The margins on low end cards is very thin. Pretty good chance their push to grab a larger share of the mid-range margin was to raise overall aggregate margin across the GPU products line. Getting into GPUs was going to be expensive. All the production is contracted ( more expensive than doing it internally) and using a bunch of externally developed EDA tools (not that the internal ones were better, but probably 'cheaper' if viewed through penny pinching internal account lenses). Lots more software (which likely means lots more bodies and overhead need to pay more . )
If the "start up" costs for the dGPU business is $700M then targeting 4M GPUs with average margin of $50 allows better amortization than targeting 2M GPUs with average margin of $25 . That would be true if don't count for the giant debacle a huge software blunder could ( is ) costing them. 2M very , very small GPUs wouldn't give them much negotiating leverage with TSMC either as it is a much smaller aggregate wafer order.
The very, very high end of computational data center cards ? Yes.
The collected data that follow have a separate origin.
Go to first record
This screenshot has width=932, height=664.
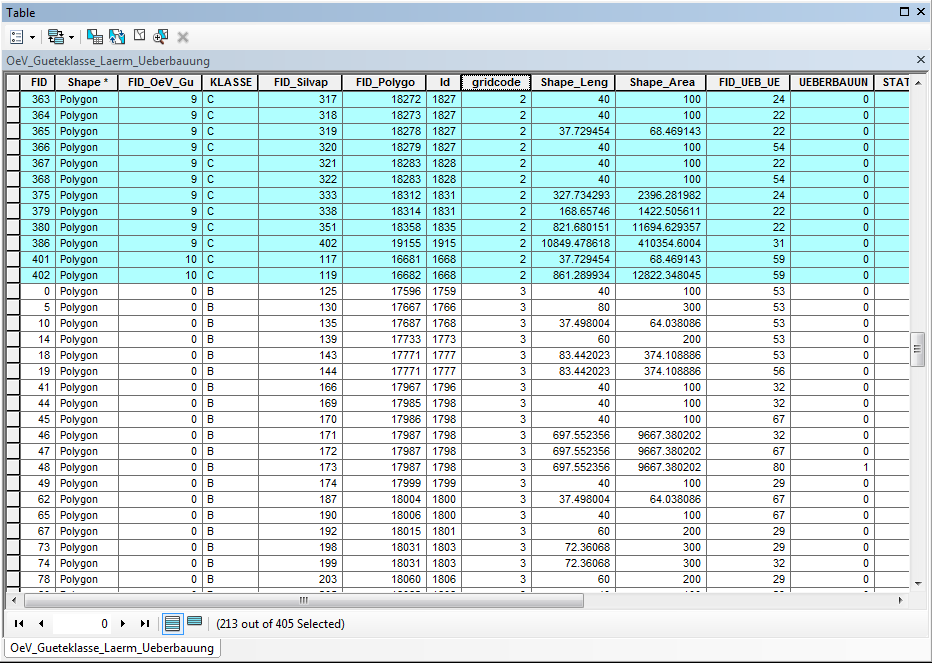pyautogui.click(x=20, y=623)
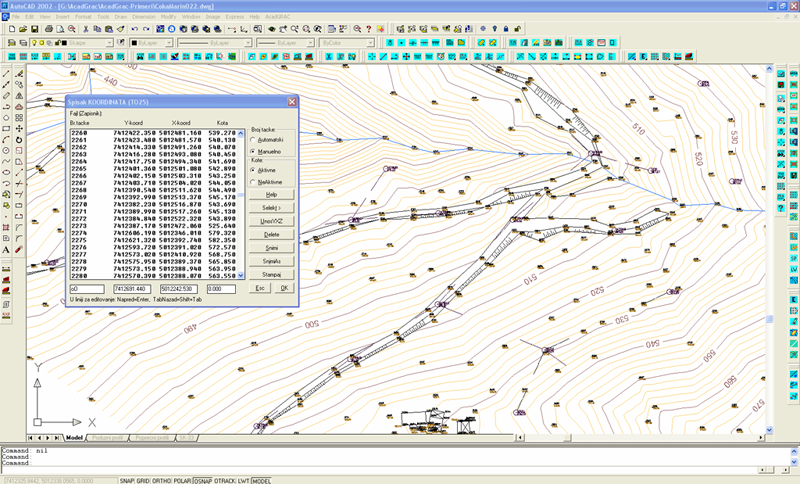Click the Undo arrow icon
Screen dimensions: 800x484
(x=135, y=30)
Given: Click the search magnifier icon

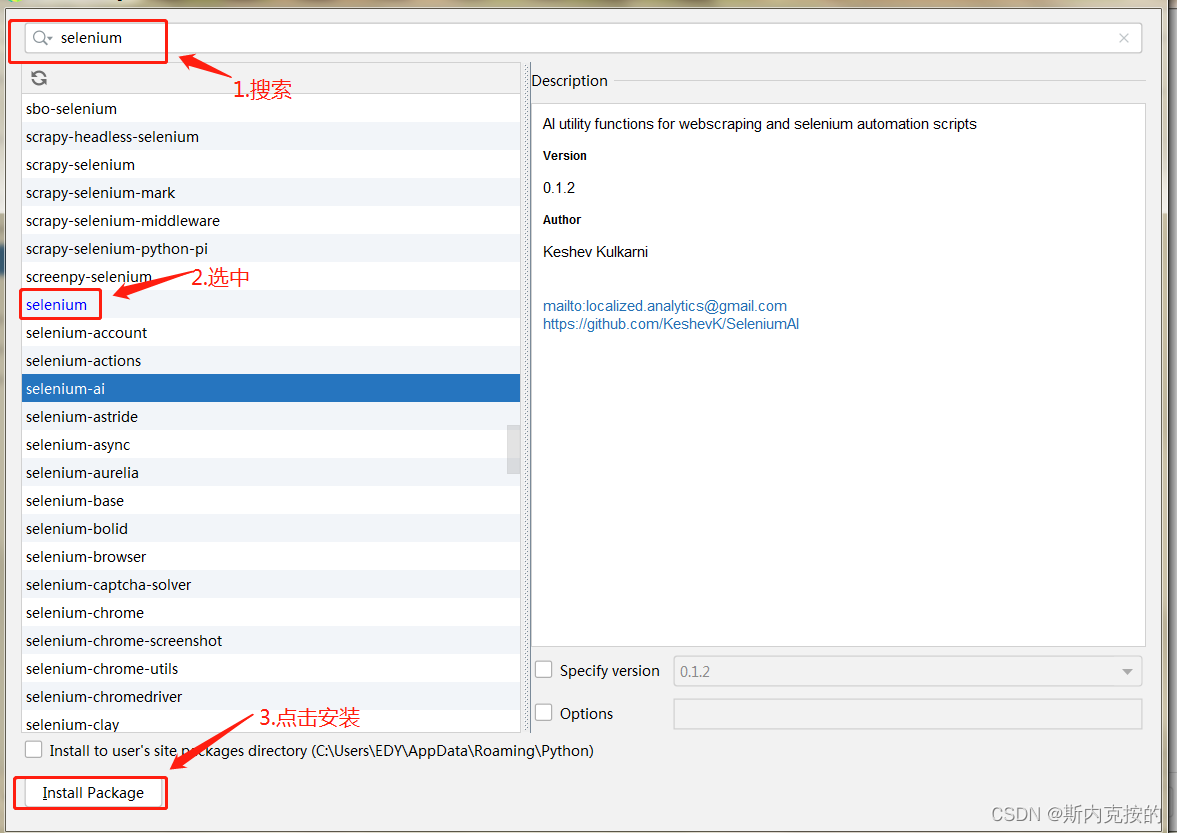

The high end gaming card market? No.
Intel may have used "enthusiast" is a loose way to refer to 3060-3070/5600-5700 performance , but for folks not trying to wear rose colored glass they haven't been shooting that the upper mid - high range at all.
There initial talk was there was a range of Xe products. In 2020, they had this chart.
www.anandtech.com
Earlier before that there was just Xe-LP , Xe-HP , Xe-HPC. ( go back and look at the Xe product range slide in the DG1 article linked in earlier. ).
Xe-HP and Xe-HPC were more data center focused cards. HP was skewed toward video en/decode and server room 'display' hosting. HPC was very much focused on supercomputer compute.
That Xe-HPG thing crept in later when the Xe-HP card ran into problems. Some folks point to the diagram and say the Xe-HPG was suppose to be cover both Mid-range and Enthusiast in the first generation. I don't think so. At best that "enthusiast" was a long term aspirational thing. There was little practical way they could do both Xe-HP and a whole set of high end Xe-HPG at the same time. They might have hoped to push the server/workstation card done into commercial market as a placeholder, but their plans never were about having high end Nvidia killer on generation one. When the Xe-HP collapsed that was almost certainly going to be a short term gap. They can't have whole GPU chips disappearing and not have gaps open up in the line up; at very least on the first generation.
Even generation 2 I doubt they would cover the whole top end. Falling a bit short of 3070 land this round. Just covering "3070-3080 land" would be an expansion. And there is tons of cruft to clean up at the Xe-HPC level... which also would take loads of resources (money , people , and time).
High end gaming never really was on the roadmap until relatively recent. And even there it is squishy.